(Collected data)
↓↓↓

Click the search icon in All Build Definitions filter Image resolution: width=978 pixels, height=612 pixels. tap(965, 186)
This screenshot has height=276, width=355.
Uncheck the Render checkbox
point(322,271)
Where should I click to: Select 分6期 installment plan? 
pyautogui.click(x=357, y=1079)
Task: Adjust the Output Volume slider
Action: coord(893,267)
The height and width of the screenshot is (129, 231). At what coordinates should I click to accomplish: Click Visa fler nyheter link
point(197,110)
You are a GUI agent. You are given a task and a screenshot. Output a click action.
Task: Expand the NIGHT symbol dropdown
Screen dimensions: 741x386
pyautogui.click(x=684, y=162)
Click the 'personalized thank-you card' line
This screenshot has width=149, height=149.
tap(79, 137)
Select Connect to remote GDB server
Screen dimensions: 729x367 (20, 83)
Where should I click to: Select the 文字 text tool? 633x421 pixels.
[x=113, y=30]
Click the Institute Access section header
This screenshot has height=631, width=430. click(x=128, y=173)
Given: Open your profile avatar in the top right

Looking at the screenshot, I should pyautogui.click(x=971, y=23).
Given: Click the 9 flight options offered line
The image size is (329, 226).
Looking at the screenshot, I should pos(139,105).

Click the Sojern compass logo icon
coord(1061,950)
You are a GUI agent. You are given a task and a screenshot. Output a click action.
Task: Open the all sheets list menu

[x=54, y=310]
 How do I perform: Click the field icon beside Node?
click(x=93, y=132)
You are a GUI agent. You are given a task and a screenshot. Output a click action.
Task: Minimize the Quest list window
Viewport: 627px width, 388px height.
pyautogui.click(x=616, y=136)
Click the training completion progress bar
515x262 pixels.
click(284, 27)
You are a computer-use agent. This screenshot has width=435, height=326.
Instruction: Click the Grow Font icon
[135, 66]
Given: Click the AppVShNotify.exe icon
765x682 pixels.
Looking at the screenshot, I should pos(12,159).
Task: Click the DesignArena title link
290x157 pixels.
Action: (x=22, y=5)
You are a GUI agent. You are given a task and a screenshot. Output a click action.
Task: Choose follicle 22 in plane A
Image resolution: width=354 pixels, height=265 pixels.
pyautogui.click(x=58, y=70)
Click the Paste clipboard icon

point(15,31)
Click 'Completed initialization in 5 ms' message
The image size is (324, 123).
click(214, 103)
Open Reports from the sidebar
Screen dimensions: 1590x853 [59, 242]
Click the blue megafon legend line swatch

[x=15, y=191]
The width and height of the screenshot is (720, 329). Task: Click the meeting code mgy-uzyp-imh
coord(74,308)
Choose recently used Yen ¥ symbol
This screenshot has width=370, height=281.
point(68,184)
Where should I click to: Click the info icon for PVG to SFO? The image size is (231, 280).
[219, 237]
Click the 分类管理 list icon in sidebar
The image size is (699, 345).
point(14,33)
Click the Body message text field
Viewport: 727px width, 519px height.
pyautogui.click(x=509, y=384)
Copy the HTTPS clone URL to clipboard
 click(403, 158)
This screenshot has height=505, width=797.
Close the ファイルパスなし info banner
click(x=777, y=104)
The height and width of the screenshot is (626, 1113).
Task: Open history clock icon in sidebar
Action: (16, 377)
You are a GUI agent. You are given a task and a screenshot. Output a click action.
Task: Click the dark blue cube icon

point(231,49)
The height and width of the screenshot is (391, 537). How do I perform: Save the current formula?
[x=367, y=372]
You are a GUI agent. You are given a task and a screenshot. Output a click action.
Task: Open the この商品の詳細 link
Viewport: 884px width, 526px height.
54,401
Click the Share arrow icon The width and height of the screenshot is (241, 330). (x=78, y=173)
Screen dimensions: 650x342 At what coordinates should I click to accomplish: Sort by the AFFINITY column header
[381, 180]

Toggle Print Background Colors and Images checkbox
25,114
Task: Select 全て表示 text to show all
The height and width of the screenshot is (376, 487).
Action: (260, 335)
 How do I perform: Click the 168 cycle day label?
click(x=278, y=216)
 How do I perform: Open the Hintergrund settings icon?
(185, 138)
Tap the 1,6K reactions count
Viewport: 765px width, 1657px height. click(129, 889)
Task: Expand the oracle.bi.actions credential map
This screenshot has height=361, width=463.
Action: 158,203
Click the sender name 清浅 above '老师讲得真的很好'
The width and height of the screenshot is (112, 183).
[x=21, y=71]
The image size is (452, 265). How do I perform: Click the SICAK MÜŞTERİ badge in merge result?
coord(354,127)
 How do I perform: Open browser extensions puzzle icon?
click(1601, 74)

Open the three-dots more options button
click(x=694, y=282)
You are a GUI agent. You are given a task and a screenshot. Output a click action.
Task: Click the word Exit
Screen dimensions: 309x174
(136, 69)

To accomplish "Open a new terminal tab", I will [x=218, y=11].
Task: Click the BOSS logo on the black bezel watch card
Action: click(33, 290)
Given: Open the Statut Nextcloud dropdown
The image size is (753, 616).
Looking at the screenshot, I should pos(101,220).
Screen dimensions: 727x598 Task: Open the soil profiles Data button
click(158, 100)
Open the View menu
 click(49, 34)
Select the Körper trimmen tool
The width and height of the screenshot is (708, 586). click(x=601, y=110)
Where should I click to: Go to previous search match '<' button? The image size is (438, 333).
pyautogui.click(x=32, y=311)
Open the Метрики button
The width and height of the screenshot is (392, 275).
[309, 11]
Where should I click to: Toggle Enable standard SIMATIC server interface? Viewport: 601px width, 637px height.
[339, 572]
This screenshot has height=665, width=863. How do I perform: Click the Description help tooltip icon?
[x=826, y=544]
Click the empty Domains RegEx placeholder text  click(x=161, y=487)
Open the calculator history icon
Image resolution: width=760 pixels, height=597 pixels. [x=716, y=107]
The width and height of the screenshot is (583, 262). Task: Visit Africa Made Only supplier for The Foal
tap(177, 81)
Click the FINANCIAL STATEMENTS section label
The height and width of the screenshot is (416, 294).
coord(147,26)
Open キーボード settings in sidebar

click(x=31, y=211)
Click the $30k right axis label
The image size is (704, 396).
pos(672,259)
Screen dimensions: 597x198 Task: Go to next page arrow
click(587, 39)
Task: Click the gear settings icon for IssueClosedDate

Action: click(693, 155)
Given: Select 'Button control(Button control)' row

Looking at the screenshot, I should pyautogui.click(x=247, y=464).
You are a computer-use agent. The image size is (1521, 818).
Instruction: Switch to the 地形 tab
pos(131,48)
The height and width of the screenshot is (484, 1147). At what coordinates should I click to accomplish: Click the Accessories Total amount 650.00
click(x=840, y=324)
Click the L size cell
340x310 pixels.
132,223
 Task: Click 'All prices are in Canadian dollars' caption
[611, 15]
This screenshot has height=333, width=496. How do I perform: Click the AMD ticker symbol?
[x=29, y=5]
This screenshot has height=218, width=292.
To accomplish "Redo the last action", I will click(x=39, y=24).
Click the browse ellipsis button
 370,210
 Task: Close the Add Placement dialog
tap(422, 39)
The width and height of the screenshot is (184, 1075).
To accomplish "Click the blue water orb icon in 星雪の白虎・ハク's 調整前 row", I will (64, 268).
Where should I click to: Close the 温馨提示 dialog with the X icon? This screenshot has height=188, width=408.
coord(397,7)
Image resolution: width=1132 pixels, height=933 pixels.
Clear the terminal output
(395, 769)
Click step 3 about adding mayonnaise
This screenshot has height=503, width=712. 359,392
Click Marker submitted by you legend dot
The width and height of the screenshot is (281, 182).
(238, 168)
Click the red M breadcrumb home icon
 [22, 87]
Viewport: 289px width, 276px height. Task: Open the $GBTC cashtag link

↑↑↑

■ **What to work on**
An exact copy is needed of the closing lines of the entries above, counting from the one that contains "Task: Close the Add Placement dialog" and including it and the last.

■ **Response below**
 Task: Close the Add Placement dialog
tap(422, 39)
The width and height of the screenshot is (184, 1075).
To accomplish "Click the blue water orb icon in 星雪の白虎・ハク's 調整前 row", I will (64, 268).
Where should I click to: Close the 温馨提示 dialog with the X icon? This screenshot has height=188, width=408.
coord(397,7)
Image resolution: width=1132 pixels, height=933 pixels.
Clear the terminal output
(395, 769)
Click step 3 about adding mayonnaise
This screenshot has height=503, width=712. 359,392
Click Marker submitted by you legend dot
The width and height of the screenshot is (281, 182).
(238, 168)
Click the red M breadcrumb home icon
 [22, 87]
Viewport: 289px width, 276px height. Task: Open the $GBTC cashtag link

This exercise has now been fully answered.